By around the third week, the most reliable evidence is the newest flush. Leaves produced after feeding should emerge a stronger green if the diagnosis and delivery were correct. Older pale leaves can remain uneven, and that does not cancel the correction if new growth has improved.
Leave those older leaves in place. Even pale laurel foliage still contributes photosynthetic area while the plant rebuilds. Stripping it reduces the working leaf area at the same time the screen needs energy for new growth and root activity.
A second half-rate application can follow six weeks after the first where alkaline soil is the underlying problem. On high-pH ground, a single chelated feed gradually loses effect as the chelate degrades and freed iron precipitates again. Treat the programme as growing-season maintenance, with three feeds between April and August on a full, half, half schedule.
Soil work to reduce recurrence
Chelated iron deals with the immediate shortage in the plant.
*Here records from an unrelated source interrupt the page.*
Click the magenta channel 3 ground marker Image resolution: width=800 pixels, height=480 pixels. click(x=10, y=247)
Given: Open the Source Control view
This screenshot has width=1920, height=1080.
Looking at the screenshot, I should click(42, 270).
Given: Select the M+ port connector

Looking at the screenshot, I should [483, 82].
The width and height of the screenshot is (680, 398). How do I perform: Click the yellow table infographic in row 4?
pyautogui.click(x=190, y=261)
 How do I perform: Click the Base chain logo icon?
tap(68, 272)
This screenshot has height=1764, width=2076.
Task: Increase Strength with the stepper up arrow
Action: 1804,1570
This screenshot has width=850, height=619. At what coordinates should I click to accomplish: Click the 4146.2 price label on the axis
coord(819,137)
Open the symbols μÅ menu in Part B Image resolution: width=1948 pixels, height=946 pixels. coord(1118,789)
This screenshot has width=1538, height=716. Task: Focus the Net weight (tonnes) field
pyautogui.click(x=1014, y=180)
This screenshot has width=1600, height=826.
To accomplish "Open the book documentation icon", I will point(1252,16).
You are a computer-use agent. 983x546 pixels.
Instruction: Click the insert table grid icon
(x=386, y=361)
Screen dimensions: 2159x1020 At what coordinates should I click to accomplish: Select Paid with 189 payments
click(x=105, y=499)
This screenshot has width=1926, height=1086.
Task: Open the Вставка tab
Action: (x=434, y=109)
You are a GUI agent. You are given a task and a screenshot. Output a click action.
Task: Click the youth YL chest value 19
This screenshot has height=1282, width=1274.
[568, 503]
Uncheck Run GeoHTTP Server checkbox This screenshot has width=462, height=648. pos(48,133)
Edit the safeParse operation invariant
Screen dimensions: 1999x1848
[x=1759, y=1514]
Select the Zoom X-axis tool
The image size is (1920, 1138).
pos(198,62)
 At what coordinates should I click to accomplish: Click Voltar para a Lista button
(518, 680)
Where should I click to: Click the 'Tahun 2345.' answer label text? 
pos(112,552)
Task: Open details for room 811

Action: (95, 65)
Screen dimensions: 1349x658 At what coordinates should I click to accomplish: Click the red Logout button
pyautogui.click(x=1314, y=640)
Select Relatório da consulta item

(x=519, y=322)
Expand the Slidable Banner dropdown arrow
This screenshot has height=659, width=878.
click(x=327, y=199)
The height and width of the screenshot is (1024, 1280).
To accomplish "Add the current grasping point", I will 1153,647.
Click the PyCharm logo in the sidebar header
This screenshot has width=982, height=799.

The pH reading explains why the shortage returns: at around 7.6, the soil chemistry keeps pulling available iron into forms that roots cannot readily absorb.
A full attempt to turn a limey bed acidic rarely holds where alkaline subsoil sits underneath. Aim the work at the surface layer where feeder roots are active. An annual mulch of composted bark or ericaceous-leaning organic matter, laid 50mm deep in spring, slowly nudges that layer in a more suitable direction as it breaks down. It also holds moisture, which helps available iron stay mobile.
Elemental sulphur can be worked lightly into the top 100mm at the manufacturer rate. Soil bacteria oxidise sulphur to sulphate, lowering pH over months. The process needs soil temperatures above about 10C, so autumn treatment may show little visible effect until growth starts again the following spring.
Keep nitrogen modest while correcting iron chlorosis. High nitrogen drives soft green flush and spreads limited iron across more new tissue, which can make visible chlorosis worse on marginal soil. A balanced slow-release granular feed at half the label rate is enough where the screen already has general nutrition.
Keep the shears off the screen
Leave pruning until colour and growth have stabilised. Cutting a stressed laurel screen removes leaf area needed for recovery and stimulates a fresh flush that draws heavily on the iron just supplied.
Reading the next spring flush
A laurel screen can carry corrected growth through autumn because it is largely evergreen. That does not settle durability on alkaline backfill. EDTA chelate degradation on high-pH ground is well documented, and a pH of 7.6 is already at the upper edge of where Chempak Sequestered Iron is expected to function.
Inspect the first spring flush after the autumn sulphur and bark mulch have had time to work. If the youngest leaves emerge chlorotic again, continuing with the same EDTA feed gives a weak return for the effort. The stronger iron product is an EDDHA formulation, which holds to pH 9 and costs several times more per treated square metre. The other route is to treat the backfill pH as the main project, because chelate feeding is only borrowing access to iron until the feeder-root zone changes.
Spring will expose the unresolved part: whether colour comes from the amended surface roots, or the limey backfill keeps taking the iron out of reach.